## CEL:
Napisz dalszy ciąg artykułu o paryskiej dzielnicy Saint-Germain-des-Prés, zaczynając tuż po jego ostatnim zdaniu.

## ARTYKUŁ:
Saint-Germain-des-Prés Uroki paryskiej dzielnicy
Paryż jest jednym z najgorętszych adresów na turystycznej mapie świata. Można w nim spędzić wiele dni i żaden nie będzie nudny. Miasto jest niezwykle zróżnicowane, a każda część ma swój niepowtarzalny urok i klimat. Tą, której nie sposób przeoczyć jest zdecydowanie Saint-Germain-des-Prés – historyczna dzielnica położona na lewym brzegu Sekwany. Dlaczego warto ją odwiedzić?
Paryż to nie tylko Luwr i Wieża Eiffla, choć dla wielu osób bez tych punktów wizyta w mieście nie może się obyć. Trudno podważać fenomen "żelaznej damy", wszak z symbolami się nie dyskutuje. Czy się ona komuś podoba, czy też nie, roztacza się z niej nieprawdopodobny widok na miasto, a oświetlona może wyglądać zjawiskowo. Do Luwru można wejść i spędzić w jego zakamarkach długie godziny, może nawet dni.

## ZEBRANE DANE:
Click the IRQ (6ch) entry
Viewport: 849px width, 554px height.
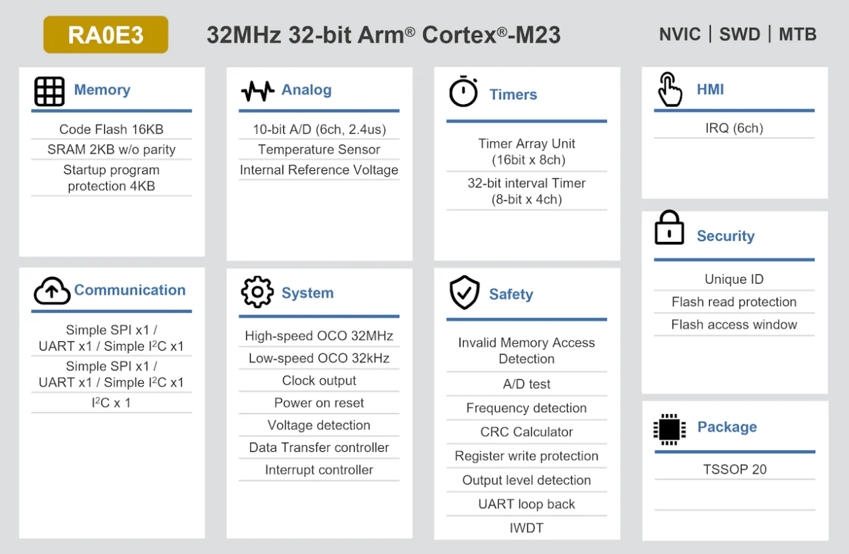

## ROZWIĄZANE ZADANIE:
Miłośnikom oglądania tętniących życiem i jednocześnie historycznych rejonów zdecydowanie polecam Saint-Germain-des-Prés. Jedną z najstarszych i najbardziej eleganckich dzielnic Paryża. I przy tym - jak na standardy dużego miasta - relatywnie cichych.
Choć liczba mieszkańców tej części miasta drastycznie spadła po II wojnie światowej, Saint-Germain-des-Prés wciąż tętni życiem. Nawet jeśli w dużej mierze jest to życie artystów i turystów. Pierwszy raz zamieszkałam w niej zaledwie na tydzień. Wybrałam maleńki hotelik z pokojem na poddaszu. Klimatycznie wpisywał się w atmosferę książki, tropem której chciałam poznać Saint-Germain-des-Prés. Mówię o "Spóźnionych kochankach" Wiliama Whartona, której akcja toczy się właśnie w artystycznej części Paryża.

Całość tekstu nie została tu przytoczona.